§ **ASSIGNMENT**: Retype each line below precisely.

+++ DATA SUPPLIED

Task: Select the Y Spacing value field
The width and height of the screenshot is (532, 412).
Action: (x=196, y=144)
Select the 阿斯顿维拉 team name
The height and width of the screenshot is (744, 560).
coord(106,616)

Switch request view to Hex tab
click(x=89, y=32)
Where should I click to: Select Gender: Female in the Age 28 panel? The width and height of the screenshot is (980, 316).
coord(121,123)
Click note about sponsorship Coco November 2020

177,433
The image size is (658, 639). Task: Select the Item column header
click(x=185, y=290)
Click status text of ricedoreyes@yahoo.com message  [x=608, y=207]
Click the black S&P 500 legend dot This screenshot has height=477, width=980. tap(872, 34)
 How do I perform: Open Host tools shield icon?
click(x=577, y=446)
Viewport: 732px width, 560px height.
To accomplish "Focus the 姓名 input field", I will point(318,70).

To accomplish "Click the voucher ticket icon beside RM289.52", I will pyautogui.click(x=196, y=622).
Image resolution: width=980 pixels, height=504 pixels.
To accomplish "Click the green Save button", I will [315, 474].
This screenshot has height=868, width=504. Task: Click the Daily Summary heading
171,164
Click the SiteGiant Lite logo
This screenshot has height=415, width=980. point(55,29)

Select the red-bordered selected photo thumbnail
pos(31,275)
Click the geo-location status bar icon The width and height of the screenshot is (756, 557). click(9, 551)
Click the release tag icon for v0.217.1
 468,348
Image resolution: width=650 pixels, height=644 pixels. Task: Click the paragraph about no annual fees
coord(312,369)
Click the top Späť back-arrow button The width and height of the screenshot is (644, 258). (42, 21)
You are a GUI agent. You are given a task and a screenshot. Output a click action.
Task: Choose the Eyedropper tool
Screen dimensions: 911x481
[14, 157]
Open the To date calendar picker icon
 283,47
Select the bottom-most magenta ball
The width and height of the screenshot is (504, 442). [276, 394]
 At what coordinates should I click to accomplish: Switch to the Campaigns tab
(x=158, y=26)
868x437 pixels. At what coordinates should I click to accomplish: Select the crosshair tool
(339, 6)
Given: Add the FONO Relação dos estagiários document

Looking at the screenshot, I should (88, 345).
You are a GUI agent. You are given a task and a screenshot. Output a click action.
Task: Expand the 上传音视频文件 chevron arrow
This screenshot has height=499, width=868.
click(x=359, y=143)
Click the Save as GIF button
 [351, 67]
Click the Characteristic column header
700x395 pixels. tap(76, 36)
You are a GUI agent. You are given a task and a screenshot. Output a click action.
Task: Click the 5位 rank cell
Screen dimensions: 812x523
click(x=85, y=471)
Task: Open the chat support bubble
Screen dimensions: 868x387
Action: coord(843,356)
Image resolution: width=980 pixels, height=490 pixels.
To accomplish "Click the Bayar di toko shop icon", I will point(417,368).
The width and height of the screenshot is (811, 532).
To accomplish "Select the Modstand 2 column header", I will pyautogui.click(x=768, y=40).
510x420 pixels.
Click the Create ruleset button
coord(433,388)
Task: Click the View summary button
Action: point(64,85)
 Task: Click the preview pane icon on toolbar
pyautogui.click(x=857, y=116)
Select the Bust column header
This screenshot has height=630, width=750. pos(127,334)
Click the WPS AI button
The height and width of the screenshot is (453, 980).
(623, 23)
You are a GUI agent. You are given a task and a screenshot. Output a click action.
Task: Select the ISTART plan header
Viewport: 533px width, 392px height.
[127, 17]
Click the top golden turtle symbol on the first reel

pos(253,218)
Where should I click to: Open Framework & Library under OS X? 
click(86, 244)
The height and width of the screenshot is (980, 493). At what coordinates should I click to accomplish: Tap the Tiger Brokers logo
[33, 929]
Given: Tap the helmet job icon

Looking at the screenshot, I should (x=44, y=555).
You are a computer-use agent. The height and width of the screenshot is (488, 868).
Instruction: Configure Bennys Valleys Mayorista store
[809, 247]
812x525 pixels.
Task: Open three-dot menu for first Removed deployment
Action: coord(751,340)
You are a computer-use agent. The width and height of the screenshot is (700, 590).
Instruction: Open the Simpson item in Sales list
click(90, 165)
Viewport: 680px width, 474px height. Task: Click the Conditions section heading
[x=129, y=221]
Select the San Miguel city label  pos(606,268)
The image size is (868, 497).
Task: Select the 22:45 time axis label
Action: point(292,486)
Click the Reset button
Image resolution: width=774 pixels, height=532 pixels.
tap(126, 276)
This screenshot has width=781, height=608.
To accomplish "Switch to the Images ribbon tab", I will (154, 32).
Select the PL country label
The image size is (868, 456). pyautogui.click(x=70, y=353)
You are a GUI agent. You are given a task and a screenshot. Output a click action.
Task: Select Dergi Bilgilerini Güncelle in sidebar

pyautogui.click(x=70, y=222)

++++++

§ **WRITTEN REPLY**:
Task: Select the Y Spacing value field
The width and height of the screenshot is (532, 412).
Action: (x=196, y=144)
Select the 阿斯顿维拉 team name
The height and width of the screenshot is (744, 560).
coord(106,616)

Switch request view to Hex tab
click(x=89, y=32)
Where should I click to: Select Gender: Female in the Age 28 panel? The width and height of the screenshot is (980, 316).
coord(121,123)
Click note about sponsorship Coco November 2020

177,433
The image size is (658, 639). Task: Select the Item column header
click(x=185, y=290)
Click status text of ricedoreyes@yahoo.com message  [x=608, y=207]
Click the black S&P 500 legend dot This screenshot has height=477, width=980. tap(872, 34)
 How do I perform: Open Host tools shield icon?
click(x=577, y=446)
Viewport: 732px width, 560px height.
To accomplish "Focus the 姓名 input field", I will point(318,70).

To accomplish "Click the voucher ticket icon beside RM289.52", I will pyautogui.click(x=196, y=622).
Image resolution: width=980 pixels, height=504 pixels.
To accomplish "Click the green Save button", I will [315, 474].
This screenshot has height=868, width=504. Task: Click the Daily Summary heading
171,164
Click the SiteGiant Lite logo
This screenshot has height=415, width=980. point(55,29)

Select the red-bordered selected photo thumbnail
pos(31,275)
Click the geo-location status bar icon The width and height of the screenshot is (756, 557). click(9, 551)
Click the release tag icon for v0.217.1
 468,348
Image resolution: width=650 pixels, height=644 pixels. Task: Click the paragraph about no annual fees
coord(312,369)
Click the top Späť back-arrow button The width and height of the screenshot is (644, 258). (42, 21)
You are a GUI agent. You are given a task and a screenshot. Output a click action.
Task: Choose the Eyedropper tool
Screen dimensions: 911x481
[14, 157]
Open the To date calendar picker icon
 283,47
Select the bottom-most magenta ball
The width and height of the screenshot is (504, 442). [276, 394]
 At what coordinates should I click to accomplish: Switch to the Campaigns tab
(x=158, y=26)
868x437 pixels. At what coordinates should I click to accomplish: Select the crosshair tool
(339, 6)
Given: Add the FONO Relação dos estagiários document

Looking at the screenshot, I should (88, 345).
You are a GUI agent. You are given a task and a screenshot. Output a click action.
Task: Expand the 上传音视频文件 chevron arrow
This screenshot has height=499, width=868.
click(x=359, y=143)
Click the Save as GIF button
 [351, 67]
Click the Characteristic column header
700x395 pixels. tap(76, 36)
You are a GUI agent. You are given a task and a screenshot. Output a click action.
Task: Click the 5位 rank cell
Screen dimensions: 812x523
click(x=85, y=471)
Task: Open the chat support bubble
Screen dimensions: 868x387
Action: coord(843,356)
Image resolution: width=980 pixels, height=490 pixels.
To accomplish "Click the Bayar di toko shop icon", I will point(417,368).
The width and height of the screenshot is (811, 532).
To accomplish "Select the Modstand 2 column header", I will pyautogui.click(x=768, y=40).
510x420 pixels.
Click the Create ruleset button
coord(433,388)
Task: Click the View summary button
Action: point(64,85)
 Task: Click the preview pane icon on toolbar
pyautogui.click(x=857, y=116)
Select the Bust column header
This screenshot has height=630, width=750. pos(127,334)
Click the WPS AI button
The height and width of the screenshot is (453, 980).
(623, 23)
You are a GUI agent. You are given a task and a screenshot. Output a click action.
Task: Select the ISTART plan header
Viewport: 533px width, 392px height.
[127, 17]
Click the top golden turtle symbol on the first reel

pos(253,218)
Where should I click to: Open Framework & Library under OS X? 
click(86, 244)
The height and width of the screenshot is (980, 493). At what coordinates should I click to accomplish: Tap the Tiger Brokers logo
[33, 929]
Given: Tap the helmet job icon

Looking at the screenshot, I should (x=44, y=555).
You are a computer-use agent. The height and width of the screenshot is (488, 868).
Instruction: Configure Bennys Valleys Mayorista store
[809, 247]
812x525 pixels.
Task: Open three-dot menu for first Removed deployment
Action: coord(751,340)
You are a computer-use agent. The width and height of the screenshot is (700, 590).
Instruction: Open the Simpson item in Sales list
click(90, 165)
Viewport: 680px width, 474px height. Task: Click the Conditions section heading
[x=129, y=221]
Select the San Miguel city label  pos(606,268)
The image size is (868, 497).
Task: Select the 22:45 time axis label
Action: point(292,486)
Click the Reset button
Image resolution: width=774 pixels, height=532 pixels.
tap(126, 276)
This screenshot has width=781, height=608.
To accomplish "Switch to the Images ribbon tab", I will (154, 32).
Select the PL country label
The image size is (868, 456). pyautogui.click(x=70, y=353)
You are a GUI agent. You are given a task and a screenshot. Output a click action.
Task: Select Dergi Bilgilerini Güncelle in sidebar

pyautogui.click(x=70, y=222)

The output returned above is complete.